In full and without alteration, transcribe the listing.

Data listing
==*==
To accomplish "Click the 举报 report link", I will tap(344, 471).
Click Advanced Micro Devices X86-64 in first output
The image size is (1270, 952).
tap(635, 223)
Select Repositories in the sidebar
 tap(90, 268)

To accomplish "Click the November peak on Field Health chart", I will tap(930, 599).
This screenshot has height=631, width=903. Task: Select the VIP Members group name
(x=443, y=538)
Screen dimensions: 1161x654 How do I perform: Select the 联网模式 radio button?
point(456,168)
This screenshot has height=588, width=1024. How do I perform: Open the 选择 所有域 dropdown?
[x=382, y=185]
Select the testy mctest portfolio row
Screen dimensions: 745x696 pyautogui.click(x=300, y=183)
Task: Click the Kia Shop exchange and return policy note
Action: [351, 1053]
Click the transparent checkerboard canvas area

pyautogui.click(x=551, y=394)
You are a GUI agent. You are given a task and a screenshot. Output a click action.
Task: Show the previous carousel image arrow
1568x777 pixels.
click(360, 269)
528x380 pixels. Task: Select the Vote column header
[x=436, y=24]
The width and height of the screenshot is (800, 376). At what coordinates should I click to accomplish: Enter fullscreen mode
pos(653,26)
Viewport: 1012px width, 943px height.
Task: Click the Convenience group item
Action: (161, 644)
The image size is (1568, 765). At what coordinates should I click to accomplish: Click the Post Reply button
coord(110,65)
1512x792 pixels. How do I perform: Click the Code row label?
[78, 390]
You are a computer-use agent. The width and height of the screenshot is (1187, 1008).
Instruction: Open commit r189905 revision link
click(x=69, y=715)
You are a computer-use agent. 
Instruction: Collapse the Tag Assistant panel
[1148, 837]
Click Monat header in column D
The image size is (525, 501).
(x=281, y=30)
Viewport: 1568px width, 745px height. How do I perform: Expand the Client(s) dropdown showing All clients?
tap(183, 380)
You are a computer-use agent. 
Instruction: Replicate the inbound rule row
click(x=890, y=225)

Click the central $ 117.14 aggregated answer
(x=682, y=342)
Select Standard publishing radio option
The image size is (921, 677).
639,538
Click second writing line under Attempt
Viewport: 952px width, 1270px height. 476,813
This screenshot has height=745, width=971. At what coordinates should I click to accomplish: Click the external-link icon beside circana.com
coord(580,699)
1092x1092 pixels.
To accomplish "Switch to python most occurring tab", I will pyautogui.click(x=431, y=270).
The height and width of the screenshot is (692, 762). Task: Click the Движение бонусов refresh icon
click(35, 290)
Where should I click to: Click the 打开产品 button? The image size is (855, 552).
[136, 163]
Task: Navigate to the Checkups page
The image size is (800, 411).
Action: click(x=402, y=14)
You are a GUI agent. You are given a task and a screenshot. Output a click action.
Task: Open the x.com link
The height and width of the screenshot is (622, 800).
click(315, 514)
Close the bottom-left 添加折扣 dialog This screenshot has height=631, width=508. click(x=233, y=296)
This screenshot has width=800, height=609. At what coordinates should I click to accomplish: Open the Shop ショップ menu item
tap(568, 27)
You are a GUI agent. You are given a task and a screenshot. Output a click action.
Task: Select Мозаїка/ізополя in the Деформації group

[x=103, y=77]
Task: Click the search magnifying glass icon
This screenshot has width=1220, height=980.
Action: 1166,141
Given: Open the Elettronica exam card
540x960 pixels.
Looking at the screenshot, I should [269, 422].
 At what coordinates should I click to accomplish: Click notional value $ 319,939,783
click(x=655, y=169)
==*==
Answer section
To accomplish "Click the 举报 report link", I will tap(344, 471).
Click Advanced Micro Devices X86-64 in first output
The image size is (1270, 952).
tap(635, 223)
Select Repositories in the sidebar
 tap(90, 268)

To accomplish "Click the November peak on Field Health chart", I will tap(930, 599).
This screenshot has height=631, width=903. Task: Select the VIP Members group name
(x=443, y=538)
Screen dimensions: 1161x654 How do I perform: Select the 联网模式 radio button?
point(456,168)
This screenshot has height=588, width=1024. How do I perform: Open the 选择 所有域 dropdown?
[x=382, y=185]
Select the testy mctest portfolio row
Screen dimensions: 745x696 pyautogui.click(x=300, y=183)
Task: Click the Kia Shop exchange and return policy note
Action: [351, 1053]
Click the transparent checkerboard canvas area

pyautogui.click(x=551, y=394)
You are a GUI agent. You are given a task and a screenshot. Output a click action.
Task: Show the previous carousel image arrow
1568x777 pixels.
click(360, 269)
528x380 pixels. Task: Select the Vote column header
[x=436, y=24]
The width and height of the screenshot is (800, 376). At what coordinates should I click to accomplish: Enter fullscreen mode
pos(653,26)
Viewport: 1012px width, 943px height.
Task: Click the Convenience group item
Action: (161, 644)
The image size is (1568, 765). At what coordinates should I click to accomplish: Click the Post Reply button
coord(110,65)
1512x792 pixels. How do I perform: Click the Code row label?
[78, 390]
You are a computer-use agent. The width and height of the screenshot is (1187, 1008).
Instruction: Open commit r189905 revision link
click(x=69, y=715)
You are a computer-use agent. 
Instruction: Collapse the Tag Assistant panel
[1148, 837]
Click Monat header in column D
The image size is (525, 501).
(x=281, y=30)
Viewport: 1568px width, 745px height. How do I perform: Expand the Client(s) dropdown showing All clients?
tap(183, 380)
You are a computer-use agent. 
Instruction: Replicate the inbound rule row
click(x=890, y=225)

Click the central $ 117.14 aggregated answer
(x=682, y=342)
Select Standard publishing radio option
The image size is (921, 677).
639,538
Click second writing line under Attempt
Viewport: 952px width, 1270px height. 476,813
This screenshot has height=745, width=971. At what coordinates should I click to accomplish: Click the external-link icon beside circana.com
coord(580,699)
1092x1092 pixels.
To accomplish "Switch to python most occurring tab", I will pyautogui.click(x=431, y=270).
The height and width of the screenshot is (692, 762). Task: Click the Движение бонусов refresh icon
click(35, 290)
Where should I click to: Click the 打开产品 button? The image size is (855, 552).
[136, 163]
Task: Navigate to the Checkups page
The image size is (800, 411).
Action: click(x=402, y=14)
You are a GUI agent. You are given a task and a screenshot. Output a click action.
Task: Open the x.com link
The height and width of the screenshot is (622, 800).
click(315, 514)
Close the bottom-left 添加折扣 dialog This screenshot has height=631, width=508. click(x=233, y=296)
This screenshot has width=800, height=609. At what coordinates should I click to accomplish: Open the Shop ショップ menu item
tap(568, 27)
You are a GUI agent. You are given a task and a screenshot. Output a click action.
Task: Select Мозаїка/ізополя in the Деформації group

[x=103, y=77]
Task: Click the search magnifying glass icon
This screenshot has width=1220, height=980.
Action: 1166,141
Given: Open the Elettronica exam card
540x960 pixels.
Looking at the screenshot, I should [269, 422].
 At what coordinates should I click to accomplish: Click notional value $ 319,939,783
click(x=655, y=169)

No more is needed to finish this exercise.